Still, it’s an amazing window into the life of Black Elk, who endured some of the worst of the cruel history of Native Americans and whites in this country, and who still managed to believe in a philosophy of interconnectedness and the wholeness of the earth.

“A Match to the Heart” by Gretel Ehrlich. Here is another author we have had on “Well Read” for her book “Facing the Wave,” her memoir of visiting the area of Japan devastated by the 2011 tsunami.

Her 1994 book “A Match to the Heart” is about what happened to Ehrlich in 1991, after she was struck by lightning while walking her dogs on her Wyoming ranch. She almost died.  She is a practicing Buddhist, and she tells her story of almost “passing over” through that perspective.
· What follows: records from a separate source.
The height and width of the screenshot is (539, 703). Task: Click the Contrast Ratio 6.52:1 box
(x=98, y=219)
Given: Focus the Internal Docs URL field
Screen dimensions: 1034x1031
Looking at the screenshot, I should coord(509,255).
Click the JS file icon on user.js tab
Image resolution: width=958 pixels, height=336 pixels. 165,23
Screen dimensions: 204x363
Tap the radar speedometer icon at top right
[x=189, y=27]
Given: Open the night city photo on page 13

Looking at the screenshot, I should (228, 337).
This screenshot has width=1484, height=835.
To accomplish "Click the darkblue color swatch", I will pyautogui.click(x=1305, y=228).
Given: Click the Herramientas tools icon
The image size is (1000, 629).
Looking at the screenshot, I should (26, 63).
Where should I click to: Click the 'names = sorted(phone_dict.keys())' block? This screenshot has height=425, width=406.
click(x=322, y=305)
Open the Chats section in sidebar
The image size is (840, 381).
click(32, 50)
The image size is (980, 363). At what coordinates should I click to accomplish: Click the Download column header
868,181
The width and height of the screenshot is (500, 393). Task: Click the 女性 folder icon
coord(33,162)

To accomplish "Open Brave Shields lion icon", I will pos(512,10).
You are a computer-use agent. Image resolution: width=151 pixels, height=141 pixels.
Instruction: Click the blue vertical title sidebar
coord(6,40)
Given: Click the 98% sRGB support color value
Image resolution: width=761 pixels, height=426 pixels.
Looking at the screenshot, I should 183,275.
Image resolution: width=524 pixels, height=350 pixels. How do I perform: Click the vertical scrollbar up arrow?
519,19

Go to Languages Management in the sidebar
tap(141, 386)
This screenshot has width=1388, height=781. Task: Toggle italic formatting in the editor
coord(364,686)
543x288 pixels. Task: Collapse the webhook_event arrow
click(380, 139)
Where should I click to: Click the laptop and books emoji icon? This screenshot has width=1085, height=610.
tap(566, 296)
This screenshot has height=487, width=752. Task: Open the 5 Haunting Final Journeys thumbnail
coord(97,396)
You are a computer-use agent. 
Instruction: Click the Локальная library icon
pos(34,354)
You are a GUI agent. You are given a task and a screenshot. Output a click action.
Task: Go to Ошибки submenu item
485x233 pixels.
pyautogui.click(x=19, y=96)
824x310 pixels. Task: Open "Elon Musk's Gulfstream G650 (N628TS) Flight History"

Ehrlich is a superb nature writer, used to describing things with great accuracy and precision, but she also had an experience that put her in an almost dreamlike state.

She struggled with her recovery – for a time she suffered from ventricular fibrillation (chaotic heartbeat) and a damaged nervous system until she found a capable cardiologist who helped her with both. An tale of suffering and redemption told through a Buddhist perspective, this is an eloquent look at a very talented woman’s confrontation with mortality.

One of the most beautiful Buddhism-influenced books I have ever read is “The Snow Leopard” by Peter Matthiessen. It’s the story of the author’s five-week trek in the Himalayas with wildlife biologist George Schaller, a walk across the top of the world. It’s also a meditation on the loss of his wife, who he lost years earlier to cancer and who was the only person he ever felt truly “one” with. Matthiesen, a Buddhist, writes about the natural world with such feeling, and that, combined with his ruminations on love and the nature of loss make for an exceedingly powerful book.

Another family memoir that will grab your heart and make you think is “Refuge: An Unnatural History of Family and Place” by Terry Tempest Williams. This is an unusual book that combines a number of threads. Williams’ mother, to whom she was very attached, died of cancer at age 53. The family is located in Utah, and the book combines Williams’ concerns about her family, concern about the natural habitat of the Great Salk Lake, which is being altered by developers, and concerns that her mother died of cancer because she was exposed to atomic radiation testing as a child. A  beautiful and heartbreaking book.